| Extracted records |
********
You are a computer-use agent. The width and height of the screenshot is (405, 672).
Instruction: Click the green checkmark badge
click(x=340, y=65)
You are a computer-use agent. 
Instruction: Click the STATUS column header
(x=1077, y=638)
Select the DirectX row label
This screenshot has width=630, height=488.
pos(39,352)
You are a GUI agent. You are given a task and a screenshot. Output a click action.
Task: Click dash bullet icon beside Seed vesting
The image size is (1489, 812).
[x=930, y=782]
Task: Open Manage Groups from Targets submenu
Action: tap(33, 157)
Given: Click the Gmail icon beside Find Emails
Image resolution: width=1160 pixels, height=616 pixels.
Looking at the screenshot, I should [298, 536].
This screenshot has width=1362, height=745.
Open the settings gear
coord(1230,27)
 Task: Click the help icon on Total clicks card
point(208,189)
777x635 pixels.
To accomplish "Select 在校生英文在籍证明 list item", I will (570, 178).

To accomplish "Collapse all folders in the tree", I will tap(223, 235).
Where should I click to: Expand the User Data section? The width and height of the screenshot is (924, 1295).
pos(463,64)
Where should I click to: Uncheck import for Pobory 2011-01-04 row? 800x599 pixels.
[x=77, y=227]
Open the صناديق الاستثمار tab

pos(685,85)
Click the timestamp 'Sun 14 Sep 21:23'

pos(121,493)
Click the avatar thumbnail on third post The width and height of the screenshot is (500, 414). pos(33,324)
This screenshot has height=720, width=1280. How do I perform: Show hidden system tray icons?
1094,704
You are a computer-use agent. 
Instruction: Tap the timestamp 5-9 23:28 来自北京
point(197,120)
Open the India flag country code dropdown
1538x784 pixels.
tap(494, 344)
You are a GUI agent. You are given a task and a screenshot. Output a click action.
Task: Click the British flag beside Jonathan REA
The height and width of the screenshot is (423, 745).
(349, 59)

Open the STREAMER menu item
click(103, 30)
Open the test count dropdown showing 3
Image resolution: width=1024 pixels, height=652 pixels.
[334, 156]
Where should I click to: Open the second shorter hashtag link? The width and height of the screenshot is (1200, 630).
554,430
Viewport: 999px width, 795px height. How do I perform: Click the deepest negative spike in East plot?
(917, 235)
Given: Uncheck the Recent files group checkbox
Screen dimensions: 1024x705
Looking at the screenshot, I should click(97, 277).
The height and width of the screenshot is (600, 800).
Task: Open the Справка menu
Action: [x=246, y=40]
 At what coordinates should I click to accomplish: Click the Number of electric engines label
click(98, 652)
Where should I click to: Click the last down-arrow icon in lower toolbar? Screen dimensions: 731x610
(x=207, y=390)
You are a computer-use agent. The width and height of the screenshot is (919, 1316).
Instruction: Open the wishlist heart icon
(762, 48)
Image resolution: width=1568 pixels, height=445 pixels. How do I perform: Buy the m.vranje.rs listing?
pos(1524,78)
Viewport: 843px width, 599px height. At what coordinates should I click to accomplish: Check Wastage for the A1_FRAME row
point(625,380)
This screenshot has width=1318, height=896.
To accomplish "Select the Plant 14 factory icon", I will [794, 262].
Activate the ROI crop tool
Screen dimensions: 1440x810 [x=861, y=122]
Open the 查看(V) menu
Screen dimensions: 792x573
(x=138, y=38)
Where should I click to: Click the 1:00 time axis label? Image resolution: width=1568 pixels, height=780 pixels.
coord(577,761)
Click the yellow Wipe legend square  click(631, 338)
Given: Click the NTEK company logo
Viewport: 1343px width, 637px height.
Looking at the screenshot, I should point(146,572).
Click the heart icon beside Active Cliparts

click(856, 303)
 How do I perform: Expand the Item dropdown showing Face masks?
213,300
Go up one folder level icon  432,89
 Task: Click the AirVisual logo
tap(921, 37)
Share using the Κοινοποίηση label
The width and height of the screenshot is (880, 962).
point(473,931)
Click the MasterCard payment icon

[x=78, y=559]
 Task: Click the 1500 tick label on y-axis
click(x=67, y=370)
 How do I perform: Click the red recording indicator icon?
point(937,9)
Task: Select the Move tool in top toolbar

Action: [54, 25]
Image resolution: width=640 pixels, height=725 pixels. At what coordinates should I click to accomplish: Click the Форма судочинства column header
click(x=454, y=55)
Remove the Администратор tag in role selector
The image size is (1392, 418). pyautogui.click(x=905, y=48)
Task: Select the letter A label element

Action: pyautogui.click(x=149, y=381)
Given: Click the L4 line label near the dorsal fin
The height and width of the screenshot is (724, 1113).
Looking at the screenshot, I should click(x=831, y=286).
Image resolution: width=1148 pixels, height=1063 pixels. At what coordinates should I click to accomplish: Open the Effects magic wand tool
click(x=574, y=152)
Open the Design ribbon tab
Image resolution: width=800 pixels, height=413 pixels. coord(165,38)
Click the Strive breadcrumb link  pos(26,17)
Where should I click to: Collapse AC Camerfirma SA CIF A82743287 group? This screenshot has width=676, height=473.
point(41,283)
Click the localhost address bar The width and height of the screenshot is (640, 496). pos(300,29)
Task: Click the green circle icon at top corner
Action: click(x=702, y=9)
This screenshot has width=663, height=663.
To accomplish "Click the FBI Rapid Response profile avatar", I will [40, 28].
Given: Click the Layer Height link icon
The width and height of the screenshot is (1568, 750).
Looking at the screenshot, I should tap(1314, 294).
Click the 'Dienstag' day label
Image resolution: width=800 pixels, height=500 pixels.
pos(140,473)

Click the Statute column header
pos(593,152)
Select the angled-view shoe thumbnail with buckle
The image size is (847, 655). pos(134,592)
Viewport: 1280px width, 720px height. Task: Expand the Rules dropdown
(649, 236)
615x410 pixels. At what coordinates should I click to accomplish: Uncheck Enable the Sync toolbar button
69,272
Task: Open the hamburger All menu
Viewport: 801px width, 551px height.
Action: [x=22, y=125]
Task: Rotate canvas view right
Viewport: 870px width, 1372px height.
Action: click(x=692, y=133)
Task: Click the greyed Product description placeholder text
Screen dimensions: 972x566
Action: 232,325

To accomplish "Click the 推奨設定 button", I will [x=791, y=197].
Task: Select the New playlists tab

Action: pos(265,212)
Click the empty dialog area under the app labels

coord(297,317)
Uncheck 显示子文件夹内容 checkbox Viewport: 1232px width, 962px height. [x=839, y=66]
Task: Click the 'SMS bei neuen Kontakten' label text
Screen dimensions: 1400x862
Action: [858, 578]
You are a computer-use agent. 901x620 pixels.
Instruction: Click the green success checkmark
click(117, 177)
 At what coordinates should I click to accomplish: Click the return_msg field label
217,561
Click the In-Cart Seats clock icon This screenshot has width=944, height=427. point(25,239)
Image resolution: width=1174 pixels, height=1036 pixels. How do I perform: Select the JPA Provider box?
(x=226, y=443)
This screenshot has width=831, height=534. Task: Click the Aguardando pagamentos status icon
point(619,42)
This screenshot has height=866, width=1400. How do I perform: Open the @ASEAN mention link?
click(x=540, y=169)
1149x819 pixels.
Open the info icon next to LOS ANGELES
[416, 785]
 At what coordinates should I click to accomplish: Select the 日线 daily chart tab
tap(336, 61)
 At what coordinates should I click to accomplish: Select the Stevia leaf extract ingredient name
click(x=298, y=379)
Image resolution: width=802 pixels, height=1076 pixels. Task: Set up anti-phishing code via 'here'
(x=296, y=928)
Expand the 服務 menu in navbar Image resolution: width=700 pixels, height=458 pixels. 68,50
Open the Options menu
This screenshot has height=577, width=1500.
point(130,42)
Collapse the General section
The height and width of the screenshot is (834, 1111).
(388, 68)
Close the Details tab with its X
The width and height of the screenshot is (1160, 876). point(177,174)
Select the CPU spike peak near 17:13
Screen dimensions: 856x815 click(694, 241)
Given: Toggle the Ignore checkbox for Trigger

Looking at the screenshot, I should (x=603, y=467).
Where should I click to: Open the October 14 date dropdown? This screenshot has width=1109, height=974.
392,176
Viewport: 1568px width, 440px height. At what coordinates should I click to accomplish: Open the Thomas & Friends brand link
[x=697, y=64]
********
| What you need to do |
Repeat exactly the lines above from the one with "Instruction: Tap the timestamp 5-9 23:28 来自北京" up to and including the one with "is (919, 1316).". No other line belongs in the reply.

| Your solution |
Instruction: Tap the timestamp 5-9 23:28 来自北京
point(197,120)
Open the India flag country code dropdown
1538x784 pixels.
tap(494, 344)
You are a GUI agent. You are given a task and a screenshot. Output a click action.
Task: Click the British flag beside Jonathan REA
The height and width of the screenshot is (423, 745).
(349, 59)

Open the STREAMER menu item
click(103, 30)
Open the test count dropdown showing 3
Image resolution: width=1024 pixels, height=652 pixels.
[334, 156]
Where should I click to: Open the second shorter hashtag link? The width and height of the screenshot is (1200, 630).
554,430
Viewport: 999px width, 795px height. How do I perform: Click the deepest negative spike in East plot?
(917, 235)
Given: Uncheck the Recent files group checkbox
Screen dimensions: 1024x705
Looking at the screenshot, I should click(97, 277).
The height and width of the screenshot is (600, 800).
Task: Open the Справка menu
Action: [x=246, y=40]
 At what coordinates should I click to accomplish: Click the Number of electric engines label
click(98, 652)
Where should I click to: Click the last down-arrow icon in lower toolbar? Screen dimensions: 731x610
(x=207, y=390)
You are a computer-use agent. The width and height of the screenshot is (919, 1316).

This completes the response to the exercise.